What Stage of Pregnancy Does Morning Sickness Start?

Morning sickness typically starts between 4 and 6 weeks of pregnancy, which is right around the time of a missed period or shortly after. Some women notice nausea even earlier, as soon as 2 to 4 weeks after conception, though that’s less common. The median onset for nausea is 5.7 weeks, while vomiting tends to follow a bit later, around 7 weeks. Most women experience some degree of morning sickness before the 9-week mark.

Why It Starts When It Does

The timing isn’t random. Shortly after a fertilized egg implants in the uterine lining, the placenta begins producing a hormone called hCG (human chorionic gonadotropin). This hormone rises rapidly in early pregnancy, and its effects on the body are strongly linked to nausea and vomiting. The steep climb in hCG during weeks 4 through 8 lines up almost perfectly with when most women start feeling sick.

This connection also explains why some pregnancies come with worse nausea than others. Women carrying twins or multiples produce higher levels of hCG and are about 40% more likely to experience morning sickness. They also have significantly higher odds of severe symptoms. Interestingly, carrying at least one female fetus in a twin pregnancy increases the risk further compared to carrying two males.

What Morning Sickness Actually Feels Like

About 80% of pregnant women experience some form of morning sickness. The name is misleading, though. It can hit at any time of day, not just the morning. For roughly 28% of women, symptoms are limited to nausea without vomiting. The other 52% deal with both nausea and vomiting.

The severity varies enormously. For some women, it’s a low-grade queasiness triggered by certain smells or an empty stomach. For others, it’s waves of intense nausea that make it difficult to eat or work. A small percentage develop a severe form called hyperemesis gravidarum, which involves persistent vomiting, dehydration, and weight loss. Women with this condition tend to have notably higher hCG levels.

Can It Start Before a Missed Period?

Yes, and this catches many women off guard. Because symptoms can begin as early as 2 to 4 weeks after conception, some women feel nauseated before they’ve even missed a period or taken a pregnancy test. At that stage, hCG levels are already climbing but may still be too low for some home tests to detect. If you’re experiencing unexplained nausea and there’s a chance you could be pregnant, it’s worth testing even if your period isn’t technically late yet.

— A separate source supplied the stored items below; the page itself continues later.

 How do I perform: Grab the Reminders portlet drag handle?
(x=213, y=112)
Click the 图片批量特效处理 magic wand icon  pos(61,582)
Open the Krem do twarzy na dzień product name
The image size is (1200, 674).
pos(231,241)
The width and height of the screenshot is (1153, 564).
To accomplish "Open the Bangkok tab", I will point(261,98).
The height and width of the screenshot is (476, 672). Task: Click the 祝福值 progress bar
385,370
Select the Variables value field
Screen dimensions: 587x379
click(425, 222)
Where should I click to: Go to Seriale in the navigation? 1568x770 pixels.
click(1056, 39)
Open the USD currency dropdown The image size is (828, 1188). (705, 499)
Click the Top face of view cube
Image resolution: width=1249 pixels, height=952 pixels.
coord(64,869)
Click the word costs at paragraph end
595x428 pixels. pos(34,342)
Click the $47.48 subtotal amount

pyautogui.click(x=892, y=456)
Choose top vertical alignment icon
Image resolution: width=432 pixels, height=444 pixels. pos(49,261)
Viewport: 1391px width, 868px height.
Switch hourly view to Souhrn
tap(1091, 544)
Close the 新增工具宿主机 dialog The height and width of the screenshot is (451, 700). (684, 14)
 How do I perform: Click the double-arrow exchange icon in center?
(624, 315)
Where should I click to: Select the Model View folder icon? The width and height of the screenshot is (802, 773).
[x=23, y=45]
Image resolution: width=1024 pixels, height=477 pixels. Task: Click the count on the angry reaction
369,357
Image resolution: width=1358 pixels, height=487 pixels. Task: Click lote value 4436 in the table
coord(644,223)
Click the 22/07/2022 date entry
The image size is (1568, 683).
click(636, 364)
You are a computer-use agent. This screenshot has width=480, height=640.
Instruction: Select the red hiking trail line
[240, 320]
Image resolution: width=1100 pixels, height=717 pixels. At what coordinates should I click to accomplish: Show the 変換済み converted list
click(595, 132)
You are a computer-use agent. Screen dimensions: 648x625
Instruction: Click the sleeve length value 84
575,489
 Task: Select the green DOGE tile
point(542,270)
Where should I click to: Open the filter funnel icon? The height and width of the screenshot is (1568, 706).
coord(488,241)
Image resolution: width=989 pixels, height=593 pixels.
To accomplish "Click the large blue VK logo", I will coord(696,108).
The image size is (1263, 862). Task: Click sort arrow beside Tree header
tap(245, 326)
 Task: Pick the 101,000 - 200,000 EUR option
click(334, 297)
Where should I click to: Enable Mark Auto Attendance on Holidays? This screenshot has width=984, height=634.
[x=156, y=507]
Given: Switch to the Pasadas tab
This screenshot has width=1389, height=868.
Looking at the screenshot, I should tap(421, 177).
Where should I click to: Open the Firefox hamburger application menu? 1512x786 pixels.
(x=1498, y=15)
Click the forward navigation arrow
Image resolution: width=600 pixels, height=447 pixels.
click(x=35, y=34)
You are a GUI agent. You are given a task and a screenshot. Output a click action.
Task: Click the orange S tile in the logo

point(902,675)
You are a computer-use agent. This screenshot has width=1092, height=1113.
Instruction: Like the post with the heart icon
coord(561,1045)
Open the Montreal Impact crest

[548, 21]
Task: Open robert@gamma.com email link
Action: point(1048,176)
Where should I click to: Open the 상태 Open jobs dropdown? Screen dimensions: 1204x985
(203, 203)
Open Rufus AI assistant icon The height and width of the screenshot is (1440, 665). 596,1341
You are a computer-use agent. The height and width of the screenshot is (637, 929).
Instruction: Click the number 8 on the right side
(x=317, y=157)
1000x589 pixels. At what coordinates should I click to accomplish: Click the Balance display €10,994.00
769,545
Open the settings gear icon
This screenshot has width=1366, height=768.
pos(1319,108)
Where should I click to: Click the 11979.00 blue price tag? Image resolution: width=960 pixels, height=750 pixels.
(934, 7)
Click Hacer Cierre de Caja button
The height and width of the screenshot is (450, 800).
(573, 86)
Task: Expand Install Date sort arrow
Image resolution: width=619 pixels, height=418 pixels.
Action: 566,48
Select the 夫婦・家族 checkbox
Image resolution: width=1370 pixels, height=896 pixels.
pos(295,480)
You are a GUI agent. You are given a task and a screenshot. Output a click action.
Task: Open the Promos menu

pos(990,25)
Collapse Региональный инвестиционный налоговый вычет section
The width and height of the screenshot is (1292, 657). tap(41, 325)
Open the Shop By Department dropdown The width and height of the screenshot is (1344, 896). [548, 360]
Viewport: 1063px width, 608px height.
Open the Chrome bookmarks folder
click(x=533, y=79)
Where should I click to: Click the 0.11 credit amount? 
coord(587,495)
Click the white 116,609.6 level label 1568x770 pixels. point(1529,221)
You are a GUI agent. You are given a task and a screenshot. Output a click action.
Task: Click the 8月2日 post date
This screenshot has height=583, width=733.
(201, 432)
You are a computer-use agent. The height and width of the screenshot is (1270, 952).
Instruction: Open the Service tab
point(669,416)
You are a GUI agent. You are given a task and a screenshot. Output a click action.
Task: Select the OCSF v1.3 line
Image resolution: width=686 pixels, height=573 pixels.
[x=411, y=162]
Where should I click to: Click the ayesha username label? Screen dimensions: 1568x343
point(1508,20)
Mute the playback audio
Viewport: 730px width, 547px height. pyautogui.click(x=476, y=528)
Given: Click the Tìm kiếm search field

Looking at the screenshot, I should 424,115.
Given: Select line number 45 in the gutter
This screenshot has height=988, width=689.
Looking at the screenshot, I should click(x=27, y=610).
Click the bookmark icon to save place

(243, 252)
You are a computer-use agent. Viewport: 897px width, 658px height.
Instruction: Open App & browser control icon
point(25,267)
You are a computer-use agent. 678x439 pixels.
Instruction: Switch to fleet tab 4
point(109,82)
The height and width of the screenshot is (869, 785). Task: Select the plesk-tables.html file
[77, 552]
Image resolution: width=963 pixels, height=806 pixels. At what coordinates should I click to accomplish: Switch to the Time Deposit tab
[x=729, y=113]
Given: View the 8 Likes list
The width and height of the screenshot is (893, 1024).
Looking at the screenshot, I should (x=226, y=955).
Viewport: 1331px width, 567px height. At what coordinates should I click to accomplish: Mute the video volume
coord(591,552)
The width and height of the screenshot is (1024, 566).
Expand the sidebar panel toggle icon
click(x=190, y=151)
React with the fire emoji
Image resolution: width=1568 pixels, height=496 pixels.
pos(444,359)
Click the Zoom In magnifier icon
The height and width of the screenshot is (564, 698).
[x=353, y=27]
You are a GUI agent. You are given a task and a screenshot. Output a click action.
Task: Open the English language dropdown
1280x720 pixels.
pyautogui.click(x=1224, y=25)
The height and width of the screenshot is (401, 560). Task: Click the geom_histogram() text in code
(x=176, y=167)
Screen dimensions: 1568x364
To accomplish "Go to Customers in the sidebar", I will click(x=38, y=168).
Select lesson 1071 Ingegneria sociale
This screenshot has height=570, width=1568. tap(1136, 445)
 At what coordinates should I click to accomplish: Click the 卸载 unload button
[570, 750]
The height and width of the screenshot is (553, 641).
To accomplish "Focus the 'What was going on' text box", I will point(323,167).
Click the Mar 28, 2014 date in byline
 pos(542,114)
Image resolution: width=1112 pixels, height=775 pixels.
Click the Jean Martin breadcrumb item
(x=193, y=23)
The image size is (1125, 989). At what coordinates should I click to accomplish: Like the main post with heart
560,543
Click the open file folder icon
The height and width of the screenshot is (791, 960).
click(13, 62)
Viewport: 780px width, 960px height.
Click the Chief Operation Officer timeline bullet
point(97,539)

When Symptoms Peak and Resolve

Morning sickness follows a fairly predictable arc for most women. Symptoms ramp up through weeks 6 to 9, typically peaking somewhere between weeks 8 and 12. For the majority of women, nausea and vomiting improve significantly by the end of the first trimester, around weeks 12 to 14, as hCG levels plateau and then decline slightly.

Not everyone fits this pattern. Some women feel better by week 10, while others deal with lingering nausea into the second trimester or, less commonly, throughout the entire pregnancy. There’s no reliable way to predict which category you’ll fall into, though women who had severe morning sickness in a previous pregnancy are more likely to experience it again.

What Helps in the Early Weeks

Mild morning sickness often responds well to simple dietary and lifestyle adjustments. Eating small, frequent meals rather than three large ones keeps your stomach from being completely empty, which tends to worsen nausea. Bland, carbohydrate-rich foods like crackers, toast, or plain rice are easier to tolerate than rich or spicy meals. Keeping a few crackers on your nightstand to eat before getting out of bed can help with that first wave of morning nausea.

Cold foods tend to be better tolerated than hot ones, partly because they produce less smell. Strong odors are a common trigger, so avoiding cooking smells, perfumes, or other scents that bother you can make a noticeable difference. Staying hydrated matters too, especially if you’re vomiting. Small, frequent sips of water, ginger tea, or clear broth are easier to keep down than drinking large amounts at once.

For more persistent symptoms, early treatment can prevent things from escalating. How severely a woman perceives her own symptoms plays an important role in deciding whether and how to manage them. If nausea is interfering with your ability to eat, drink, or function day to day, that’s reason enough to bring it up with your provider rather than waiting it out.